Расстались мы часа в два‑три ночи, очень довольные друг другом. На следующий день, когда мы монтировали «Три сестры», каждый из присутствовавших на вчерашнем пиру работников считал долгом подойти ко мне и к Николаю Григорьевичу и, похлопав нас по плечу, сказать: «А хорошо мы вчера вечером провели время, не правда ли?» И мы отвечали: «Да, очень хорошо!» — и все были довольны.

«Три сестры» смонтировались и прошли очень хорошо, за исключением оркестра в последнем акте. Музыканты, приглашенные Бертенсоном, когда он попросил их прорепетировать марш, едва ознакомившись с партиями, заявили ему, что они высококвалифицированные профессионалы и репетировать им такой примитив вроде как даже обидно. В доказательство один или два из них с места сыграли по нескольку тактов марша с таким искусством, что доверчивый ко всем иностранцам Сергей Львович поверил им. А на спектакле они сыграли технически хорошо, но с таким брио, в таком бешеном мажоре, что играть под него финальную драму сестер было довольно трудно. Но на следующем спектакле все было приведено в порядок. У публики «Три сестры» имели успех не меньший, чем «Вишневый сад». А на последнем, прощальном спектакле (мы «Сестрами» закончили гастроли) успех был просто огромный, публика долго не расходилась, выкрикивая хором: «Приезжайте опять!» Было много цветов, и в букетах, и в корзинах, был даже огромный венок из незабудок и роз от клуба художников, куда группа наших актеров во главе с Ольгой Леонардовной была приглашена для прощального банкета. Ради Ольги Леонардовны была нарушена многолетняя традиция клуба — не допускать за его порог женщин.

Рано утром 6 мая мы собрались на вокзале. Провожали нас очень шумно и парадно, до самого отхода поезда гремел оркестр, группа молодежи хором скандировала: «Мы вас любим, приезжайте опять». Поезд был опять «Special» (специальный), на всем пути к нему были развешаны «чайки». Но нас теперь уже ничто не поражало. «Старики» наши и большая часть дам ехали в особом вагоне, так называемом «дневном {596} пульмане». Он был очень просторен и прохладен, был обставлен не диванчиками, а широкими и глубокими вращающимися креслами и привинчивающимися к ручке столиками. Мы, остальные, ехали в обыкновенных вагонах, но ехать нам было и удобно, и весело, особенно когда где-то неподалеку от Нью-Йорка к нам присоединилась целая группа наших нью-йоркских сотрудников. Их даже стало больше, чем приехавших в Филадельфию. Оказалось, что еще несколько наших друзей соблазнились перспективой участия в наших спектаклях в Бостоне, тем более, что Гест обещал оплатить им дорогу в один конец. Это было очень кстати, так как русская колония в Бостоне была невелика и набрать там сотрудников было очень трудно. С их появлением в нашем вагоне стало еще приятнее и веселее.

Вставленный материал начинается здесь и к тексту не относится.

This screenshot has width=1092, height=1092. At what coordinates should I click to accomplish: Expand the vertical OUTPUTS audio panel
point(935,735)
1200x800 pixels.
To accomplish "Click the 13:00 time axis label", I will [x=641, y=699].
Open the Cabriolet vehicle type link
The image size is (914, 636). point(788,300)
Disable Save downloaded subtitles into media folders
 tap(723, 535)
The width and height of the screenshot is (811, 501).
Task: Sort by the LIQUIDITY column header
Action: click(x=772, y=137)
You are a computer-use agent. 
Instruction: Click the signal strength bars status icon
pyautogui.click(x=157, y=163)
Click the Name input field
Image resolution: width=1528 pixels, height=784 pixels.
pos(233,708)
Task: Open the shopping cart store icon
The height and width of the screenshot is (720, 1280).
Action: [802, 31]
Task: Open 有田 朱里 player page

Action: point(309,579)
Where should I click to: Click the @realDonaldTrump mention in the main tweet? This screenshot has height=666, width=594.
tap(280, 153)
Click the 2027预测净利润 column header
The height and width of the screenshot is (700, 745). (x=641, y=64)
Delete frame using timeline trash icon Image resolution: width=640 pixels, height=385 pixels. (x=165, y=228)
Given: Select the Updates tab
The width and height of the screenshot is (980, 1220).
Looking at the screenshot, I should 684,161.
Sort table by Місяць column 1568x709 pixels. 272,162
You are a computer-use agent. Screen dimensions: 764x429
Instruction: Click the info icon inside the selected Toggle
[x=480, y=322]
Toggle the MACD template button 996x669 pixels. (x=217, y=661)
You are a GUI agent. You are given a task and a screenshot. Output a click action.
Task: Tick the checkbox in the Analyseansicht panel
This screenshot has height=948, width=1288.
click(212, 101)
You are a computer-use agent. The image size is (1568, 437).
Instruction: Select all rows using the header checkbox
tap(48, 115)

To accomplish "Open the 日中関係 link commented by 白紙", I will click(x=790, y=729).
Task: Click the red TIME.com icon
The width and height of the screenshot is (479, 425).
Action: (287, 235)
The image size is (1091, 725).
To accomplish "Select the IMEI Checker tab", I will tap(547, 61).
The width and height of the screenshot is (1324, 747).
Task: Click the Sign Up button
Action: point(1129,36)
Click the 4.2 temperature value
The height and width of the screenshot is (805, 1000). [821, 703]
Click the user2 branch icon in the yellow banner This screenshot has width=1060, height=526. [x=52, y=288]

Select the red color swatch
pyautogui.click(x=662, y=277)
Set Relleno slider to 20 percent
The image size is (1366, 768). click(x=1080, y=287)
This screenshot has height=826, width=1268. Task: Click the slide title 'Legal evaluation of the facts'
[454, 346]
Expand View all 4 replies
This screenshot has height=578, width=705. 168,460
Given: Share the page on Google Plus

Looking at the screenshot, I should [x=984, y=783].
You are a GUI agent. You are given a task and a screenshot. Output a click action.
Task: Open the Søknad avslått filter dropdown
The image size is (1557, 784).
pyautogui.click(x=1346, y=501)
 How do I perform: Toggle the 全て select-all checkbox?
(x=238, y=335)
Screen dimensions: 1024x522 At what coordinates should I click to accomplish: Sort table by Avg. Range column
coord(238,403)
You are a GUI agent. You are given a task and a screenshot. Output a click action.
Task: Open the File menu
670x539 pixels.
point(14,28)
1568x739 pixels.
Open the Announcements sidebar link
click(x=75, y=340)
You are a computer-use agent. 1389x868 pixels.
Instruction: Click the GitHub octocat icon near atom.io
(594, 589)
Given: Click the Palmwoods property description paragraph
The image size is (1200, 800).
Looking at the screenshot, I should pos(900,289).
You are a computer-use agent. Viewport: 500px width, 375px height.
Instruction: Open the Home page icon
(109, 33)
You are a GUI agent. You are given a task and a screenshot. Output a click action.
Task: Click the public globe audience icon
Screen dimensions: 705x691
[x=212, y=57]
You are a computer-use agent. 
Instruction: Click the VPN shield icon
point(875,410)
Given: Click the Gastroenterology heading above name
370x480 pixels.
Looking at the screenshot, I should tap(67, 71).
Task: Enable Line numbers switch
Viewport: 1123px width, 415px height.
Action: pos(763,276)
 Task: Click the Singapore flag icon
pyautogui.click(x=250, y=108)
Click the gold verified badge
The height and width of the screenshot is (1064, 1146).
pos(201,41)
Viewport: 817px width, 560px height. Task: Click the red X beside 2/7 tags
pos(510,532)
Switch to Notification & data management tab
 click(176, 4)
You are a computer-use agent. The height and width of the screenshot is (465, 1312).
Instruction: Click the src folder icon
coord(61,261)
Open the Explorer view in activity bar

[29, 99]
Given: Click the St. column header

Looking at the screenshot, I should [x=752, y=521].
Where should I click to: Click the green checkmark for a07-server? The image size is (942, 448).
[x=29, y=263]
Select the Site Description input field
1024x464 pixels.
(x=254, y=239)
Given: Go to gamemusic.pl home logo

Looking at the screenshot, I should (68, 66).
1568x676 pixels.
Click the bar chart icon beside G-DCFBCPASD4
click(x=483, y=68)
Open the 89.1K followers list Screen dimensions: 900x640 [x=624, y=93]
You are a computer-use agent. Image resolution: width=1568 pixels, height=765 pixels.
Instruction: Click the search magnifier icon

Около шести часов вечера мы приехали в Бостон. Нам его характеризовали как типичный для Новой Англии мрачный и ханжеский город. Тем более мы были поражены шумной приветливостью, с какой он нас встретил. На перроне был мэр города со своей золотой цепью на шее, Константину Сергеевичу какие-то нарядные старухи поднесли хлеб-соль, причем кланялись ему в пояс. Думая, что это русские дамы, Константин Сергеевич начал горячо благодарить их по-русски, но оказалось, что это члены какого-то аристократического женского клуба, которые по-русски ни слова не понимают, а обучил их «русским обычаям» какой-то промышленник, бывавший во время войны в Сибири. Но самой большой радостью была встреча с нашим старым другом, нашей дорогой «Марфушей». Она появилась было на нашем горизонте в первые дни после приезда в Нью-Йорк, но потом, как теперь выяснилось, у нее заболел отец и она уехала к нему в Бостон. Теперь она со слезами радости обнималась и целовалась со всеми нами и знакомила нас с тремя или четырьмя своими подругами, которых старалась уверить (как мы потом от них узнали), что мы совсем такие же простые и обыкновенные люди, как и американцы, что мы совсем не гордые, не «высоколобые», как англичане, не расчетливые, как немцы, не считаем, как французы, что только они люди, одним словом, что мы совсем, совсем как американцы, только говорить не умеем. Эти девушки оказались очень милыми провинциальными барышнями, ласковыми, любознательными, {597} застенчивыми, восторженно-почтительно (под влиянием Мерфи) относившимися к МХАТ и ко всем нам. Через них мы, как через окошко, заглянули в настоящую, хорошую, добрую, скромную и умную Америку. Она так неожиданно резко… не отличалась, нет… она противостояла как Америке Геста и вообще театрального Бродвея, так и всем слоям иммигрантов, этим двум ликам Соединенных Штатов, по которым мы их судили.

Дальше я расскажу, как я углубил и расширил свое знакомство с этой (мне все хочется допустить анахронизм) «одноэтажной Америкой». Разместили нас быстро и очень хорошо, и через два часа мы уже собрались в театре, чтобы репетировать народные сцены из «Федора».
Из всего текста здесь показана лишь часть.